Published: 15 February 2013



Malaria is a major healthcare problem worldwide resulting in an estimated 0.65 million deaths every year. It is caused by the members of the parasite genus Plasmodium. The current therapeutic options for malaria are limited to a few classes of molecules, and are fast shrinking due to the emergence of widespread resistance to drugs in the pathogen. The recent availability of high-throughput phenotypic screen datasets for antimalarial activity offers a possibility to create computational models for bioactivity based on chemical descriptors of molecules with potential to accelerate drug discovery for malaria.

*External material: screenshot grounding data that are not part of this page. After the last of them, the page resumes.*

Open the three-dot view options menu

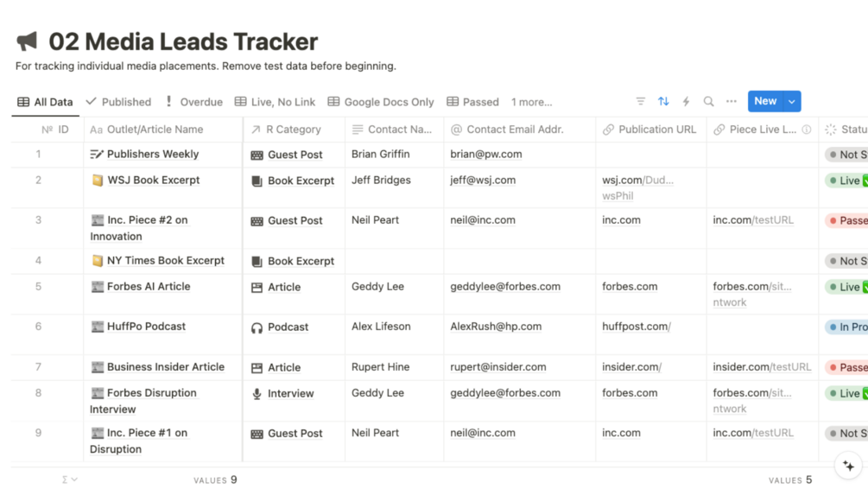tap(732, 102)
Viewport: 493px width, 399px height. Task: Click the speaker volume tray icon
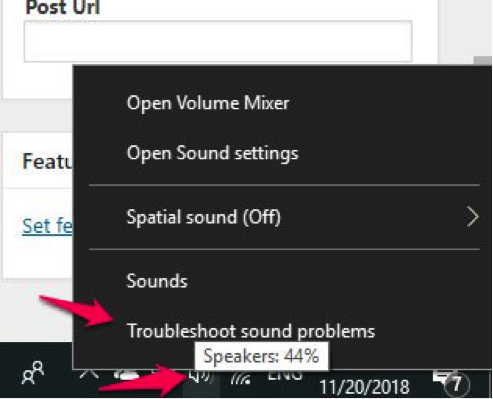click(x=201, y=377)
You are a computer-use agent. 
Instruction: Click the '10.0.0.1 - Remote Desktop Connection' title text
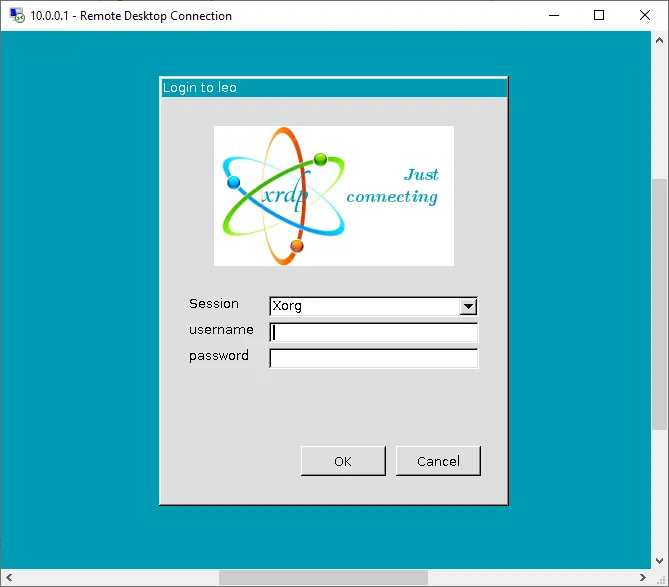(x=131, y=16)
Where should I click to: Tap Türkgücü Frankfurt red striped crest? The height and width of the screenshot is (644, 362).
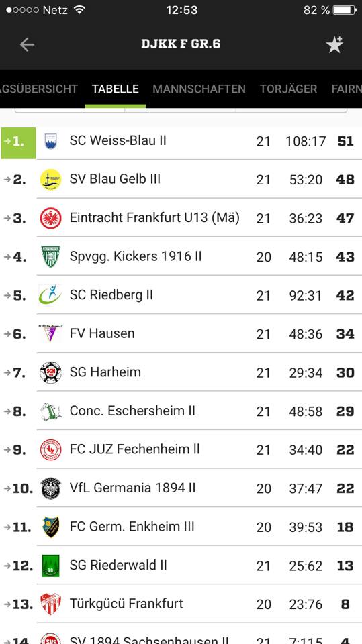point(51,604)

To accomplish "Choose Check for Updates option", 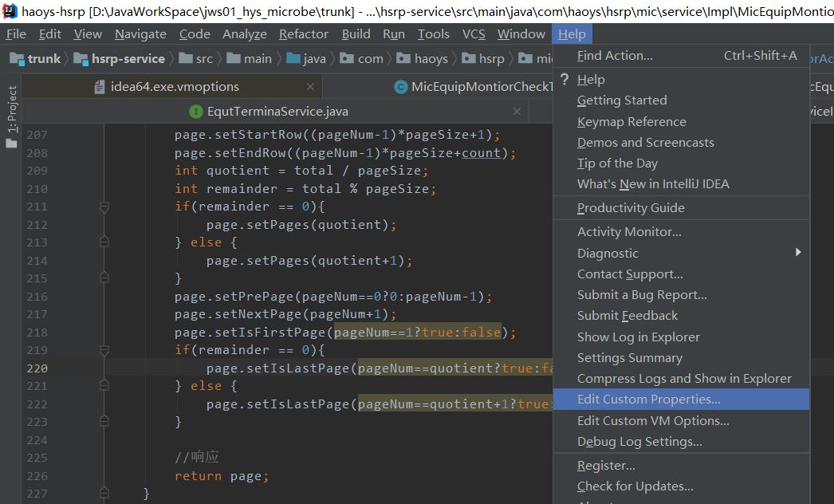I will (635, 486).
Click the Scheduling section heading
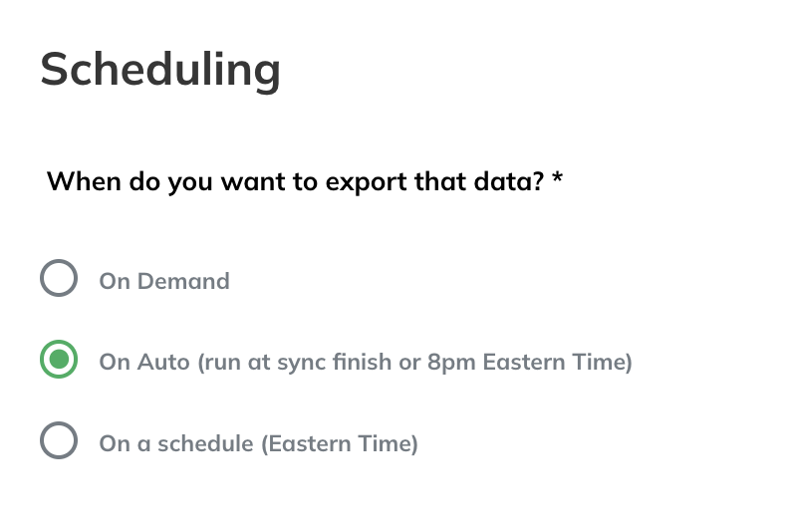Viewport: 793px width, 532px height. click(160, 71)
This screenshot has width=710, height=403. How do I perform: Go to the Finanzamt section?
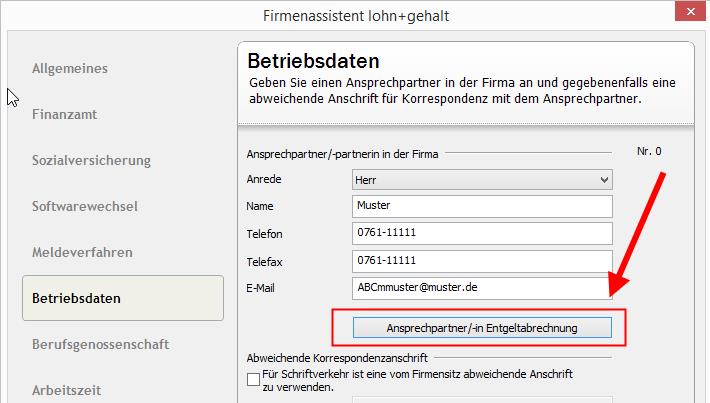(x=65, y=114)
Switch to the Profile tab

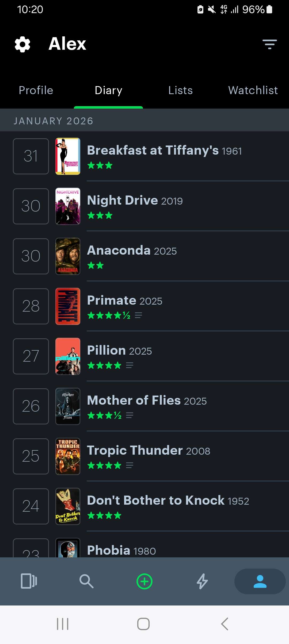pos(36,90)
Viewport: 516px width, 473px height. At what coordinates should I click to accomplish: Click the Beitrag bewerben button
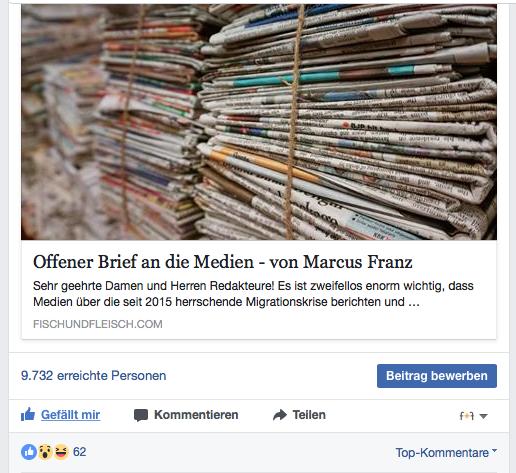pyautogui.click(x=437, y=376)
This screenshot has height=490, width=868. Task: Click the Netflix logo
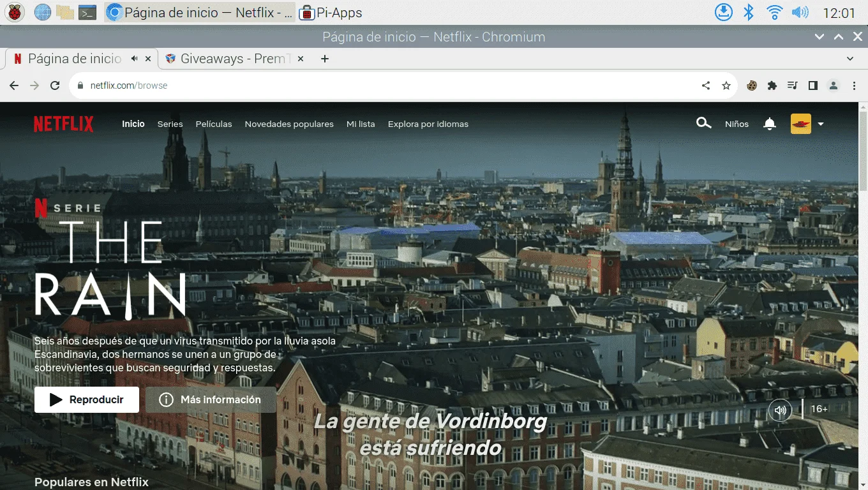point(64,124)
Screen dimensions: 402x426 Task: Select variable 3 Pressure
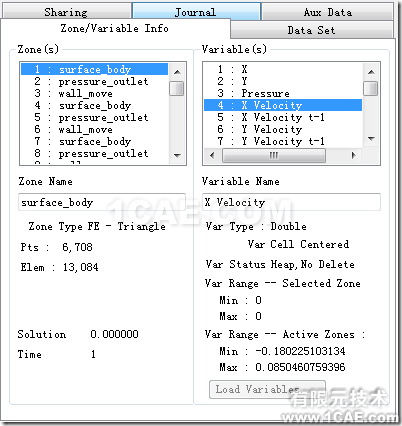[x=283, y=93]
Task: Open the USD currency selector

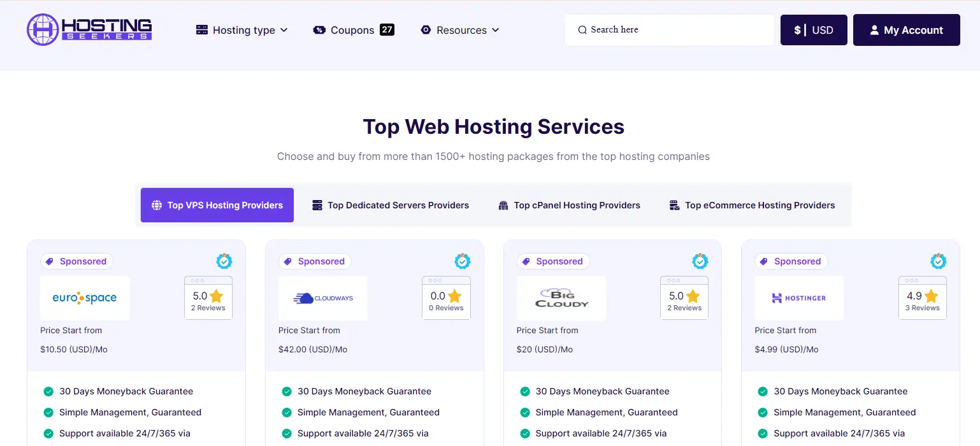Action: [x=814, y=30]
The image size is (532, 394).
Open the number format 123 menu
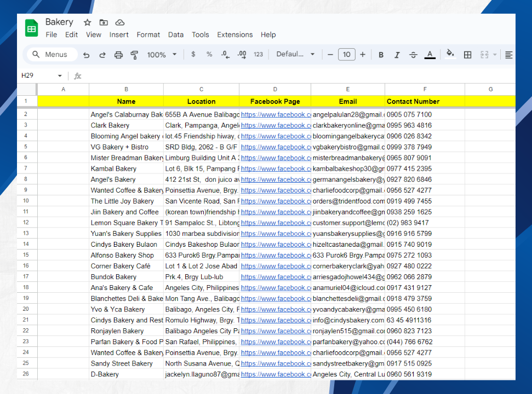[x=258, y=54]
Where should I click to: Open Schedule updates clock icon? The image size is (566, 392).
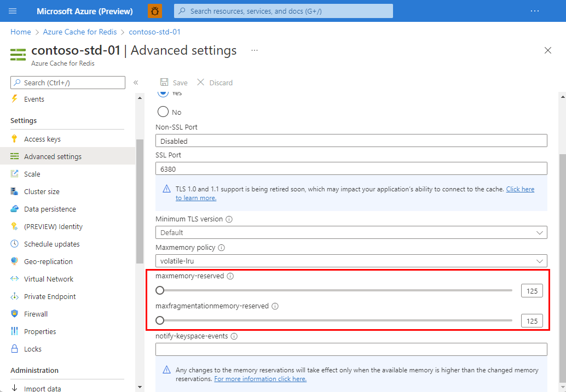coord(15,244)
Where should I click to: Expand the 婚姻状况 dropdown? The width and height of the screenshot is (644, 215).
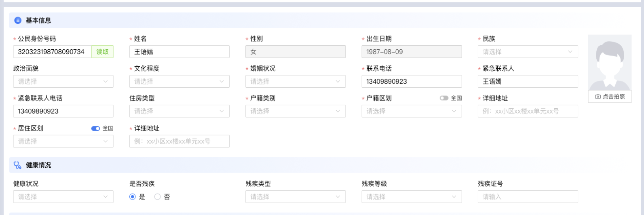(x=295, y=81)
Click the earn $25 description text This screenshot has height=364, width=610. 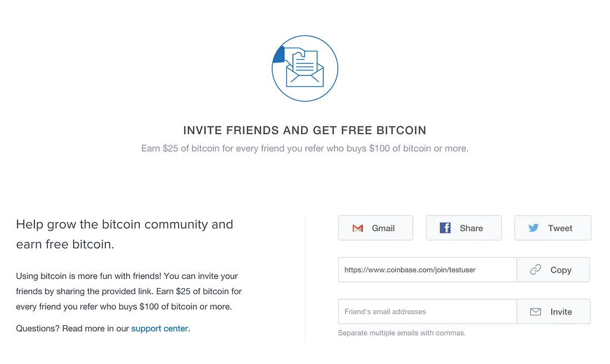click(304, 148)
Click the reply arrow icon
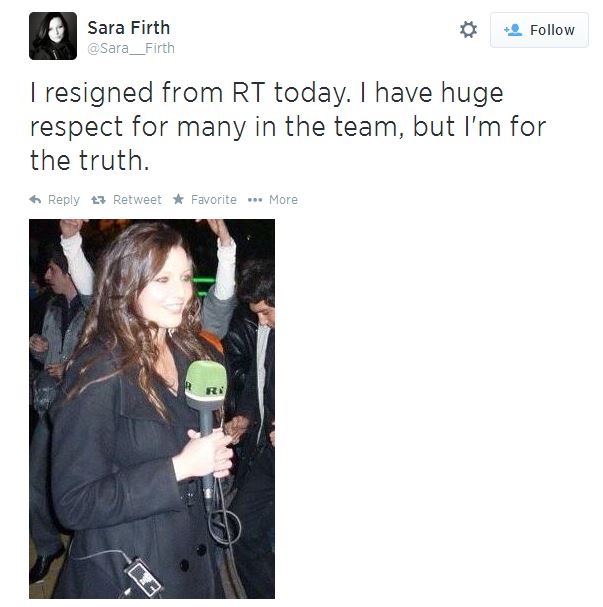 pyautogui.click(x=35, y=200)
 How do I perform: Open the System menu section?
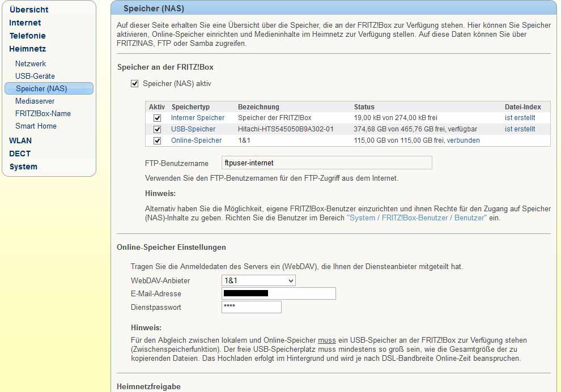point(23,167)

In the present study, we have used high-throughput screen datasets for the discovery of apicoplast inhibitors of the malarial pathogen as assayed from the delayed death response. We employed machine learning approach and developed computational predictive models to predict the biological activity of new antimalarial compounds. The molecules were further evaluated for common substructures using a Maximum Common Substructure (MCS) based approach.


We created computational models using state-of-the-art machine learning algorithms. The models were evaluated based on multiple statistical criteria. We found Random Forest based approach provides for better accuracy as assessed from ROC curve analysis. We further evaluated the active molecules using a substructure based approach to identify common substructures enriched in the active set. We argue that the computational models generated could be effectively used to screen large molecular datasets to prioritize them for phenotypic screens, drastically reducing cost while improving the hit rate.